Ülkemizde petrol ve doğalgaza yüzde 50'lik artışa biz feryat ederken, Avrupa’da yüzde 250-350 zamları duyuyoruz. Ülke ekonomilerinin ve halkın gelir düzeyinin verdiği tepkiler bir değil elbet. Sebebe değil de sonuca bakacak olursak, her alanda olduğu gibi kendine yetebilmenin çarelerini bulmalıyız. Yine her alanda olduğu gibi enerjide de dışa bağımlılıktan kurtulmalıyız. Yeraltı enerji kaynaklarımız yeterli değilse çevreci enerji kaynaklarının elde edilmesi için yatırım yapabilecek kişi, kurum, şirketler desteklenmeli, devletimiz buna öncülük ederek var olan fırsatları değerlendirme yollarına ışık tutmalıdır.

Yenilenebilir Enerji, sürekli devam eden doğal süreçlerdeki var olan enerji akışından elde edilen enerjidir. Günümüzde küresel enerjinin yüzde 80’i fosil yakıtlardan elde ediliyor. Yenilenebilir enerji kaynakları kömür, petrol ve doğalgaz gibi fosil yakıtlara olan bağımlılığı azaltmada en önemli rolü üstlenmektedir. Yenilenebilir enerji kaynakları Güneş, Rüzgâr, Biyokütle, Jeotermal, Hidrolik, Hidrojen ve Okyanus Enerjisi (Dalga ve Gel-Git) olarak sıralanabilir.

Doğada çöp yoktur. Çünkü doğa her türlü çöpünü dönüştürür. ‘Organik atık’ tabir edilen ve kentsel çöpümüzün büyük bir miktarını oluşturan mutfak atıkları ve bağ-bahçe atıkları, pazaryeri atıkları, çöpe atılmaktadır.

Bunun yanında; hayvancılık işletmelerindeki hayvan dışkılarının biyogüvenlik riski nedeniyle acilen tesis dışına çıkarılarak kontrolsüzce tarım alanlarına atılması toprağın biyolojik yapısını tahrip etmekte, toprak yüzeyi ile yeraltı sularını kirletmekte, küresel iklim değişikliğinin önemli bir sebebi olan metan gazı salınımı nedeniyle de bölgenin hava kalitesini düşürmektedir.

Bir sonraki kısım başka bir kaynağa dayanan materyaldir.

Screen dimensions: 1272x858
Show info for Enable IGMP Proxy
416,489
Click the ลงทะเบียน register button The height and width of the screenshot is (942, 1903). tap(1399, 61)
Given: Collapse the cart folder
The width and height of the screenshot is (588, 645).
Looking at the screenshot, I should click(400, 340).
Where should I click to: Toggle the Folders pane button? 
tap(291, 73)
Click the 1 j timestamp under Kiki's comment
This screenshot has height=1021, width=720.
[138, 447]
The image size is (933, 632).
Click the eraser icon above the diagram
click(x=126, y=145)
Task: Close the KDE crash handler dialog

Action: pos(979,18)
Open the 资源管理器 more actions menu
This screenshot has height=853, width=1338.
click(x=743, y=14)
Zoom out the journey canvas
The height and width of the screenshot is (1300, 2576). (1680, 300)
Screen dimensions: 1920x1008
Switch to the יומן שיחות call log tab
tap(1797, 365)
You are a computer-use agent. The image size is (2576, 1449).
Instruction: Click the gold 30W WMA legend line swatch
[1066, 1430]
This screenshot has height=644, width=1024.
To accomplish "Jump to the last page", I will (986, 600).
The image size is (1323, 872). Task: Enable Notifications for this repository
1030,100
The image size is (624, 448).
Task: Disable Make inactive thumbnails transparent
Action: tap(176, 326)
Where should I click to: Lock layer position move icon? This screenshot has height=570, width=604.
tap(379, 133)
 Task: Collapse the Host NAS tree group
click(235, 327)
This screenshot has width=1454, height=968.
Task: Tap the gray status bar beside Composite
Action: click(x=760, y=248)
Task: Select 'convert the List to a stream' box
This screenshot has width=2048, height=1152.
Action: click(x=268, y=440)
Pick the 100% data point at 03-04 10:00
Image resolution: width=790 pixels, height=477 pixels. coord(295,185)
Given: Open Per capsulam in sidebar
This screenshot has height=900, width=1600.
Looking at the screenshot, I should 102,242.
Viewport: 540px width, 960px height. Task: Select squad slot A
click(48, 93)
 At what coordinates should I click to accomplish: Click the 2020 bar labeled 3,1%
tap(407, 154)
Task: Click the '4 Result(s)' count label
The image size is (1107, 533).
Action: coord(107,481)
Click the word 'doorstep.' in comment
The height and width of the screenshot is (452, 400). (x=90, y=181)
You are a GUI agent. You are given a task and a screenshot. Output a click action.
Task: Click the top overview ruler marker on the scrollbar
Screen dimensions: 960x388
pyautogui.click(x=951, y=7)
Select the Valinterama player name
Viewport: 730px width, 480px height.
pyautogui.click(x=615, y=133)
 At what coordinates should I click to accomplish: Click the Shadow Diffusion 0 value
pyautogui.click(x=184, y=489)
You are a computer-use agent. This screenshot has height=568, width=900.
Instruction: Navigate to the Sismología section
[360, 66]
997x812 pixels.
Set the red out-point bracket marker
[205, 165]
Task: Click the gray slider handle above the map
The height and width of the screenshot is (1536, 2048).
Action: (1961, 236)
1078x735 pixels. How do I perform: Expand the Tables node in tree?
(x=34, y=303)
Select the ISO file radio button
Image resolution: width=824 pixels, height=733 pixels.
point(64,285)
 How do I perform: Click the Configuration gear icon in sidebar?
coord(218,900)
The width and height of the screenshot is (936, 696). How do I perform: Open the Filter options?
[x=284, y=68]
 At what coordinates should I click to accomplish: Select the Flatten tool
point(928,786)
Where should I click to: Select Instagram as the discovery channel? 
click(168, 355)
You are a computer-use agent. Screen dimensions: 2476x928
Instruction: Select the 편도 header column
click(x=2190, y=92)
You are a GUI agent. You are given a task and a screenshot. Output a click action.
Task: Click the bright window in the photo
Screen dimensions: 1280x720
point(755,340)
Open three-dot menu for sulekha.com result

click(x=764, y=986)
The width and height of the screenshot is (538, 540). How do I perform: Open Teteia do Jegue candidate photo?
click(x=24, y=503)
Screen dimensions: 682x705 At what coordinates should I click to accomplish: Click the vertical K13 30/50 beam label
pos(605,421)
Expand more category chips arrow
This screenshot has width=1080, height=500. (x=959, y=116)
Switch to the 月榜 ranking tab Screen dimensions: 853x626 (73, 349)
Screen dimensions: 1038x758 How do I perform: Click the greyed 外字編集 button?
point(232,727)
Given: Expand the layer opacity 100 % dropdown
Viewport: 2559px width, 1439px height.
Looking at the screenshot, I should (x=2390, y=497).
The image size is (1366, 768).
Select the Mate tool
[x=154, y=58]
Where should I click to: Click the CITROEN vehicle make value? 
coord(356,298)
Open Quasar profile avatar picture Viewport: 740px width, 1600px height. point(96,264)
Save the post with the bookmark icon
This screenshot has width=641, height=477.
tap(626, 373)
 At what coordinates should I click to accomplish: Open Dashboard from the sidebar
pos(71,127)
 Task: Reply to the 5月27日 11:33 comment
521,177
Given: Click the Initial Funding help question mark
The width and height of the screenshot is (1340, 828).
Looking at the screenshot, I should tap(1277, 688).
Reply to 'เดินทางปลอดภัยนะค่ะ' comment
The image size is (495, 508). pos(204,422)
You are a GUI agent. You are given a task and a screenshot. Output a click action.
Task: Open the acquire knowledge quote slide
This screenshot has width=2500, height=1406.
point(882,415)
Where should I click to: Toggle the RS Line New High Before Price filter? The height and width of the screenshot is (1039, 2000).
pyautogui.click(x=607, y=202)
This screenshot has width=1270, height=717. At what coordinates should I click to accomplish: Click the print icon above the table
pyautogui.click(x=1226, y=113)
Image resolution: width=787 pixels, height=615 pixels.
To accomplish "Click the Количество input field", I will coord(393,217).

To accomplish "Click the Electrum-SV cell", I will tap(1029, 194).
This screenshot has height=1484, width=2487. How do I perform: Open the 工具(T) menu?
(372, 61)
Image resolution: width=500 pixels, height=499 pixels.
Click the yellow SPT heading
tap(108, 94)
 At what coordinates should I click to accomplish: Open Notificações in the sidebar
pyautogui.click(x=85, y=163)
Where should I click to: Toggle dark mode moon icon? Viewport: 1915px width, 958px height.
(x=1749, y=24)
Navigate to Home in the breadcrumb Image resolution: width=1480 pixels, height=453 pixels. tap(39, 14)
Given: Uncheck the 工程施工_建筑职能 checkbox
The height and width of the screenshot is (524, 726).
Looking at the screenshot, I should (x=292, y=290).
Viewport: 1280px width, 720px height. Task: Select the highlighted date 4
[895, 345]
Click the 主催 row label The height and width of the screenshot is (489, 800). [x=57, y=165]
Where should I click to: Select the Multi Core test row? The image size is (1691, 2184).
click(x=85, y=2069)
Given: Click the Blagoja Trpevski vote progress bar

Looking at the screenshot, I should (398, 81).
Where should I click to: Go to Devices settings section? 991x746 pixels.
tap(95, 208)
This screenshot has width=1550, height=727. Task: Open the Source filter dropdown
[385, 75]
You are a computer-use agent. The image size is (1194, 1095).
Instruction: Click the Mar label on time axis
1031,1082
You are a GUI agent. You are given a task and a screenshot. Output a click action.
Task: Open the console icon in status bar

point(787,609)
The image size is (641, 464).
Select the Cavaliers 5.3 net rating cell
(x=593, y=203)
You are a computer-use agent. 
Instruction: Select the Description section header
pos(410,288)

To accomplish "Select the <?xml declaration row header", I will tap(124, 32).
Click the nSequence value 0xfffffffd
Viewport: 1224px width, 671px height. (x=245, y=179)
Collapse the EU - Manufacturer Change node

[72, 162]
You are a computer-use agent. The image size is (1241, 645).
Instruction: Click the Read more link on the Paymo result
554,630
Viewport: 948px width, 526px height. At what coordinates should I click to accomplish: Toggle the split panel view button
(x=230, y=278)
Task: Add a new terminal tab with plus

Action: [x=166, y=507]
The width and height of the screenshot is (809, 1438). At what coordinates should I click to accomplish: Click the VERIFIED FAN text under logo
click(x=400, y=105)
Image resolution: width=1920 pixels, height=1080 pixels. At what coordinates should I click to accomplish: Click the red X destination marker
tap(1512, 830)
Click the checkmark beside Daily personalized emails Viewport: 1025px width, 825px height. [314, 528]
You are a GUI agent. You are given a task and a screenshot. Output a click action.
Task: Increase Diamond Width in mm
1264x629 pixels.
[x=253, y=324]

Oysa bu tip ‘organik atıkları’ kompost ve biyogaz tesislerinde değerlendirmek suretiyle gübre elde ederek hem doğayı koruyup ve toprağı bereketlendirmek hem de oluşacak enerjisinden faydalanmak mümkün. Pek çok ülke, farklı sistemler ve farklı büyüklükteki tesislerde bunu yapıyor. Türkiye’de ise yasal mevzuat var ama altyapı ve uygulama yeterince yaygın değil.

Atıkların çevre koruma ilkeleri kapsamında yönetilmesini sağlayan hizmet altyapısı için, gerekli tüm donanım ve tesisler geliştirilmeli, atıkların geri kazanımına yönelik çevre dostu teknolojiler ve alternatif enerji kaynakları geliştirilmesi yaygınlaştırılmalıdır.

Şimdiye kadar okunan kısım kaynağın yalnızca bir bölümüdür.